Problem statement: Repeat exactly the lines from the line containing "Open Sony WF-1000XM4" to the last line of the listing, including both.

-- Opening Marker --

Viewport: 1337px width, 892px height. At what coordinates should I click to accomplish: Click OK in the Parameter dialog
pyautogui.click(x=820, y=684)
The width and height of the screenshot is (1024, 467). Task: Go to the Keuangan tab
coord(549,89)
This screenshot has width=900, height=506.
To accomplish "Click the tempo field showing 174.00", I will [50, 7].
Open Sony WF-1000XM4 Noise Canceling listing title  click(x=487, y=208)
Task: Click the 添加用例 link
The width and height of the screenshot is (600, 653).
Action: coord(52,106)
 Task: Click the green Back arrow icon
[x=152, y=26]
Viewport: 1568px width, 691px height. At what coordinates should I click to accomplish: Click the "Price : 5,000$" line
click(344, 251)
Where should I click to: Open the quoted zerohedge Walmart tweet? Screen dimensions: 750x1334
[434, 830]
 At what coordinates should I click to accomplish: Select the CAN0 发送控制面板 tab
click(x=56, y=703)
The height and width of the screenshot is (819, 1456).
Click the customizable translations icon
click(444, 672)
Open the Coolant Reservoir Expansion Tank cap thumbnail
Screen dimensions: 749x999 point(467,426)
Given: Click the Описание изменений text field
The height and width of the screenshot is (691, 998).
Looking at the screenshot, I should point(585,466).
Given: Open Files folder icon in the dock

-- Closing Marker --

Solved exercise:
Open Sony WF-1000XM4 Noise Canceling listing title  click(x=487, y=208)
Task: Click the 添加用例 link
The width and height of the screenshot is (600, 653).
Action: coord(52,106)
 Task: Click the green Back arrow icon
[x=152, y=26]
Viewport: 1568px width, 691px height. At what coordinates should I click to accomplish: Click the "Price : 5,000$" line
click(344, 251)
Where should I click to: Open the quoted zerohedge Walmart tweet? Screen dimensions: 750x1334
[434, 830]
 At what coordinates should I click to accomplish: Select the CAN0 发送控制面板 tab
click(x=56, y=703)
The height and width of the screenshot is (819, 1456).
Click the customizable translations icon
click(444, 672)
Open the Coolant Reservoir Expansion Tank cap thumbnail
Screen dimensions: 749x999 point(467,426)
Given: Click the Описание изменений text field
The height and width of the screenshot is (691, 998).
Looking at the screenshot, I should point(585,466).
Given: Open Files folder icon in the dock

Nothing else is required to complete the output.